Winifred had an older sister just a mile way, but she had several children. Winifred's family lived five miles away in a cluster of homes. If a sister or sister-in-law were to leave one at a time to nurse Winifred, there were others to fill in to look after children.

Then their patent developed pleurisy and double pneumonia on top of the flu.

During all that time Dr. Moran of Lashburn travelled ceaselessly to check on his far-flung patients. He would hire a driver for a team of horses and closed-in cutter from the livery stable. He slept between farmsteads. What a small arsenal he had in those days to fight the terrible disease. I dare say it was good nursing which brought most patients through. In Winifred's case her mother-in-law said it was the onion poultices she insisted upon.

There was something that was a boon to the local community. In 1917, local landowners formed the Forest Bank Telephone Company. Everard was hired and he trained to be the lineman and secretary and he had overseen a crew to install the poles, cross arms and wire in an area nine miles by four miles, connecting to the central office in the village of Waseca. It took a lot of real horsepower and human muscle, and took in a many subscribers.

No one else in the area caught the flu. The self-isolated people would have made the most of the telephone. Of course, there was no electricity, no radio, no television, no hot or cold running water, no automatic washers and driers, no dishwashers, no Twitter, no tweet, no Skype, no tripe, no grocery deliveries to the door. And I bet no one spent the days in their pyjamas.

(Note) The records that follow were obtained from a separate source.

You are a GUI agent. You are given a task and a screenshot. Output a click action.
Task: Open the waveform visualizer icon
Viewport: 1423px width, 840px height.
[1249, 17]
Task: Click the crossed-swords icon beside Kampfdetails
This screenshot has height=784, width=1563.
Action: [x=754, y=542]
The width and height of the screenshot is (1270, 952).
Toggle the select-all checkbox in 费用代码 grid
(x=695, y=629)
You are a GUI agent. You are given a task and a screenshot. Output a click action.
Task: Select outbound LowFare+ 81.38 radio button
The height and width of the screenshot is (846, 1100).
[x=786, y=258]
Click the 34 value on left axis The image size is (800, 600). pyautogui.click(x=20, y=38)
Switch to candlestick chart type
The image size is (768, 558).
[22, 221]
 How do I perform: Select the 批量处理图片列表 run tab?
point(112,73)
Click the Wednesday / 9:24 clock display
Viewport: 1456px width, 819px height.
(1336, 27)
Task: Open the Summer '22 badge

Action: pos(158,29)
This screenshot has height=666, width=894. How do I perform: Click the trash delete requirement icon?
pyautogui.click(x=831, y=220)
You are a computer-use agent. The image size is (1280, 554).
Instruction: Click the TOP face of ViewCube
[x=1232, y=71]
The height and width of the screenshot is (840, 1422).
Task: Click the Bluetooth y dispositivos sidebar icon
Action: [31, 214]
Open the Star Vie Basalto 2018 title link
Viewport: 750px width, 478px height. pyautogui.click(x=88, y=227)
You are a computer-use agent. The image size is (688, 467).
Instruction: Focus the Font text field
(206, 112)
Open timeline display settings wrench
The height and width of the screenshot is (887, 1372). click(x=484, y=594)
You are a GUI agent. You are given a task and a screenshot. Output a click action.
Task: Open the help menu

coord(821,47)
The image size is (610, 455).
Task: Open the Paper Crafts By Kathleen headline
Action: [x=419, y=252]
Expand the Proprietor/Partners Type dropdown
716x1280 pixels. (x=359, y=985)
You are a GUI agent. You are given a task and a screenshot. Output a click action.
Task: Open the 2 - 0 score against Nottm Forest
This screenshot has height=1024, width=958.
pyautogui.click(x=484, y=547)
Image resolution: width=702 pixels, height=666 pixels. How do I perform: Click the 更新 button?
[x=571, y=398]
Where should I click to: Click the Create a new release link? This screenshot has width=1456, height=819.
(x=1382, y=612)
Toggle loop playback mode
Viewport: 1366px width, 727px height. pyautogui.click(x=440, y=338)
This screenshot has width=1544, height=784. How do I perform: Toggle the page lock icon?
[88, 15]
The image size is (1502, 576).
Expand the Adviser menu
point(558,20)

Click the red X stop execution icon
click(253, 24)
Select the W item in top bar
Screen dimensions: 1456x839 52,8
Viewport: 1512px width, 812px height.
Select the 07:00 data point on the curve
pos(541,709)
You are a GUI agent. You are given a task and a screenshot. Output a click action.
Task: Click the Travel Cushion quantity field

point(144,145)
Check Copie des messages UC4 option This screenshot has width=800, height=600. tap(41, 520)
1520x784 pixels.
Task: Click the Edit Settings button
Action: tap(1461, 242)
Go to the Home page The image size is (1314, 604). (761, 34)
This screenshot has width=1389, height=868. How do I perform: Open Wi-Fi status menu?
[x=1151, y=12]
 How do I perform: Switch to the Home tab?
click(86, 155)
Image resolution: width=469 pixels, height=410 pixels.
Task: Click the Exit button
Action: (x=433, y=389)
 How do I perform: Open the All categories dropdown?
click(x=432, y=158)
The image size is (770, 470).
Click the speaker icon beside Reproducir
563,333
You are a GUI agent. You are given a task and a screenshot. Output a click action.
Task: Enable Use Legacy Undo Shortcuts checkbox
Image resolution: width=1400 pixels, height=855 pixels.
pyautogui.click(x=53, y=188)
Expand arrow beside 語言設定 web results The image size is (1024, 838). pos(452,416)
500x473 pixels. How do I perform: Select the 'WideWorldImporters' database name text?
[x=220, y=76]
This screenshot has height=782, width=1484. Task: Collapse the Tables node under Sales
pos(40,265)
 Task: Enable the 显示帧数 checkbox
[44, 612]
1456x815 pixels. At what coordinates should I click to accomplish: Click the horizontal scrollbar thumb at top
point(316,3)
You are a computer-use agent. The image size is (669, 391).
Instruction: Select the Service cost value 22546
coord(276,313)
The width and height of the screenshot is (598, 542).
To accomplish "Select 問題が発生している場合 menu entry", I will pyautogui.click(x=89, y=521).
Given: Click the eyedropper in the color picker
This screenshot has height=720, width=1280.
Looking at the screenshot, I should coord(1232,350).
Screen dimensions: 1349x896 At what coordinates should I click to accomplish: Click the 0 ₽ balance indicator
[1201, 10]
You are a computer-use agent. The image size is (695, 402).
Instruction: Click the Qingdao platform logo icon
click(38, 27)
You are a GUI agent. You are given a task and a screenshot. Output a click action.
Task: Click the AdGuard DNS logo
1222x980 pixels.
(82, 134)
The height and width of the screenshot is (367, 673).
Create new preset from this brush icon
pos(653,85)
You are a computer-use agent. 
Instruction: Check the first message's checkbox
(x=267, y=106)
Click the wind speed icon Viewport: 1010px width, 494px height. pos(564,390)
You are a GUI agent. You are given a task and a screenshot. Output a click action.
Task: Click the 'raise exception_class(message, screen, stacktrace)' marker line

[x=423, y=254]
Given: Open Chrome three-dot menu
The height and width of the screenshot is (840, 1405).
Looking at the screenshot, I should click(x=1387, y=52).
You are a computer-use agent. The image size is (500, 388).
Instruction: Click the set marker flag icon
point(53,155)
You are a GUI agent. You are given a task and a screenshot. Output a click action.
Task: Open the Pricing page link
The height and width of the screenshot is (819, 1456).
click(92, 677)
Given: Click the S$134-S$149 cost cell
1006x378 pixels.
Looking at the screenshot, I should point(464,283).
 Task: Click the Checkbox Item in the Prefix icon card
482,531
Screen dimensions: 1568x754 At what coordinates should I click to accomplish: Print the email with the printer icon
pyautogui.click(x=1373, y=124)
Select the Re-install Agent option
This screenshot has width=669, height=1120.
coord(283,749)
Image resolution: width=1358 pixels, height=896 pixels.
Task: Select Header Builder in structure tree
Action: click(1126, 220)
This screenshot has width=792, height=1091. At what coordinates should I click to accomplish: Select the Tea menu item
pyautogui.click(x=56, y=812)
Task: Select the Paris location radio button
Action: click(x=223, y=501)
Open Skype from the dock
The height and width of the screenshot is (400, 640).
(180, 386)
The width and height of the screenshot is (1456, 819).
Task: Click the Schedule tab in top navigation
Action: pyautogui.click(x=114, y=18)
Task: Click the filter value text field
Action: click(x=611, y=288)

The bachelors could not expect to visit other homes for a meal prepared by the good cooks, nor could they happen to drop in for afternoon tea, nor call on pretty girls. The children did not expect to be entertained. They entertained themselves.

Dr. Moran had told Everard that as soon as Winifred was strong enough to travel he must get her to the Lashburn Hospital. The neighbour to the east took her in his little Ford, but on the way he hit a bump in the trail (yes trail, not road) and his frail passenger bounced up, hitting her head on the car roof. The doctor did not leave the hospital, and in the night a fat, healthy boy was born.

It had cost $20 for each trip made by Dr. Moran and it took a few years to pay the bill. Let no one deride medicare.

Dr. Moran said that of all the pregnant women in his area only two lived and the other one lost her baby. No one else in the vicinity became ill, not even anyone in Winifred's family.

I'm writing this on the day when we were reminded of something by the prime minister, the fellow whom a number of Canadians think can do nothing right, while a certain number think the quack doctor to the south of us can nothing wrong and that scares me.

The prime minister reminded us that it has been 75 years since Canadian troops, including the eldest son of Winifred and Everard, the little boy who survived the flu, liberated Holland where the Nazis were starving the people in a terrible version of isolation.

It was around that time Stalin of Russia sent soldiers into Ukraine to remove anything that could be eaten by the peasants of the area, then threw a cordon of soldiers around the area so no one could escape. The people died of starvation. They were in the way of Stalin's plans.

The Western world could finally help the Dutch but, even had they known, they could have done nothing for the Ukrainian people. Russia was an ally against the Nazi regime.

The peasants were isolated and dead.

There are many kinds of isolation. I think the one we are experiencing is benign.